Eric John Watson is a name of considerable interest — any Kiwi readers will no doubt be familiar. Pre-crisis he was the owner of Hanover Finance, a New Zealand non-bank lender which collapsed in the 08 crisis, and since then he has managed money through his private firm Cullen Investments. He was one of New Zealand’s richest men, and owned high profile rugby team the New Zealand Warriors.

But he’s had long-running legal difficulties of his own, thanks to a long-running dispute with Kiwi billionaire Owen Glenn, and was sentenced for contempt of court in 2020. I can’t really do better than link to this piece for some background, though this piece is pretty spicy too, and this judgement from the Jersey courts might be of interest to the legally-minded.

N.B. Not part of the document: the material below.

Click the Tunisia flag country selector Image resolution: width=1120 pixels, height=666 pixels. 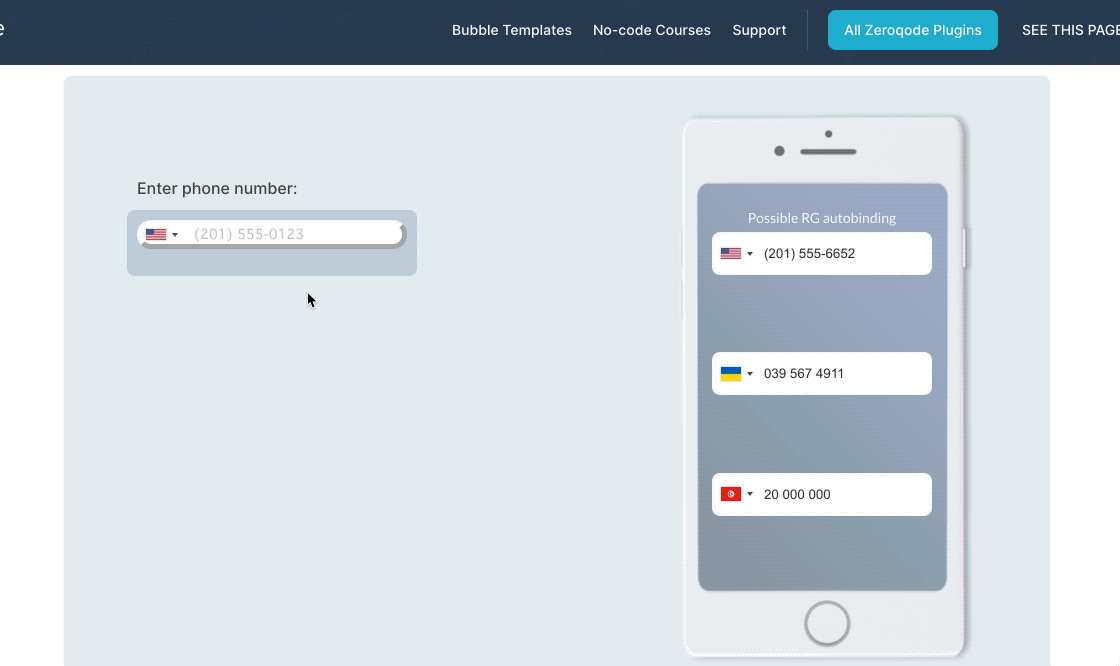(x=731, y=494)
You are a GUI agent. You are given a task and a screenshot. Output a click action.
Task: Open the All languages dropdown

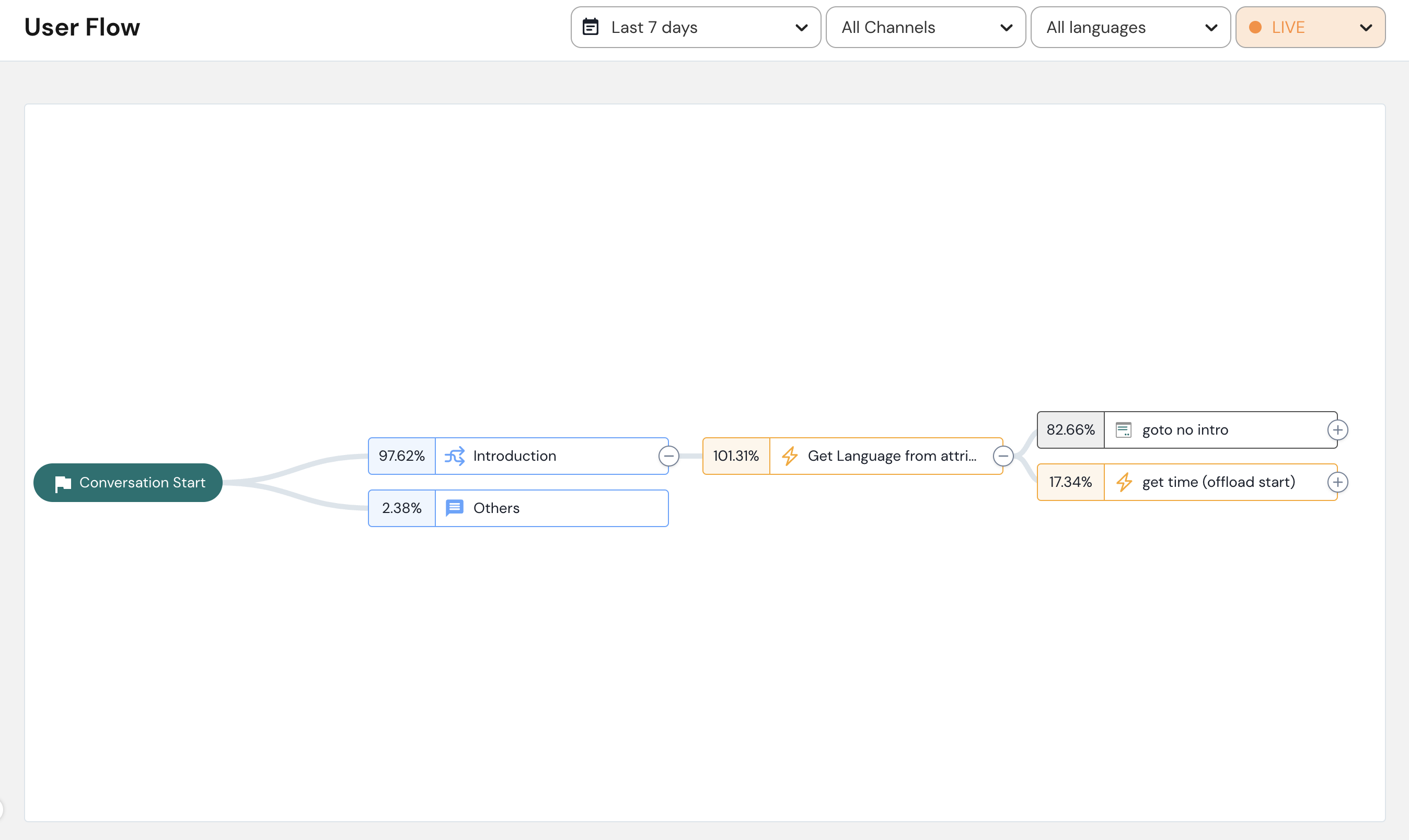[x=1130, y=27]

To add to the confusion, there’s yet another court case on file, this from the various Astor vehicles as claimants, purportedly also targeting Eric John Watson, William Waldorf Astor, and James Stacy Aumonier as defendants.

Previous Rizwan-linked court cases have been filed in the name of SPVs he does not in fact control, often against the legitimate directors and officers of these SPVs, making it slightly painful to sort out who is sat on which side. It’s not clear whether that’s happening here, as the court info isn’t yet available, but it would fit the previous MO very nicely.